WHAT YOU HAVE TO DO: Can you copy word for word the entries from the line containing "Click the 今日 button in the calendar" through the line containing "coord(1138,599)", including both of those lines?

GIVEN DATA:
══════

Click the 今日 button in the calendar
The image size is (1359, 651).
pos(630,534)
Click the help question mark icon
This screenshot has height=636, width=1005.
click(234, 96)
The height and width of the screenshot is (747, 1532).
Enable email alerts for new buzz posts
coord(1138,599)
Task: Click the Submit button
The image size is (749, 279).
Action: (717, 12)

══════

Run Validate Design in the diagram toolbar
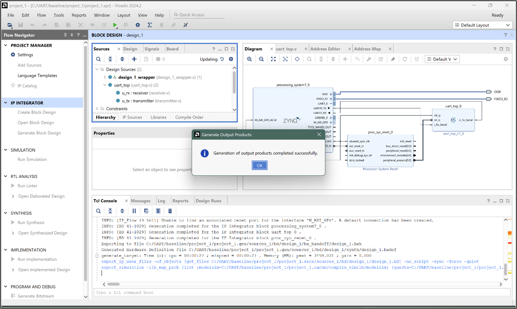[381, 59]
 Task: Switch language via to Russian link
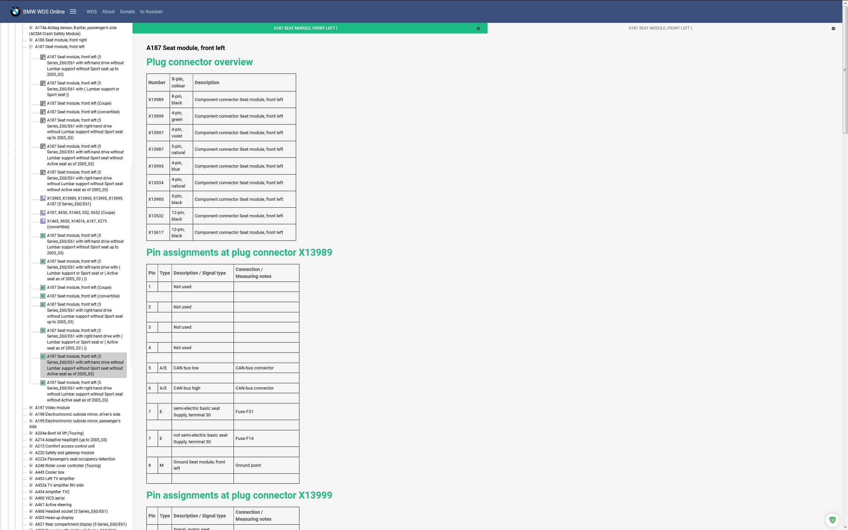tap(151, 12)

══════

SOLUTION BELOW:
Click the 今日 button in the calendar
The image size is (1359, 651).
pos(630,534)
Click the help question mark icon
This screenshot has height=636, width=1005.
click(234, 96)
The height and width of the screenshot is (747, 1532).
Enable email alerts for new buzz posts
coord(1138,599)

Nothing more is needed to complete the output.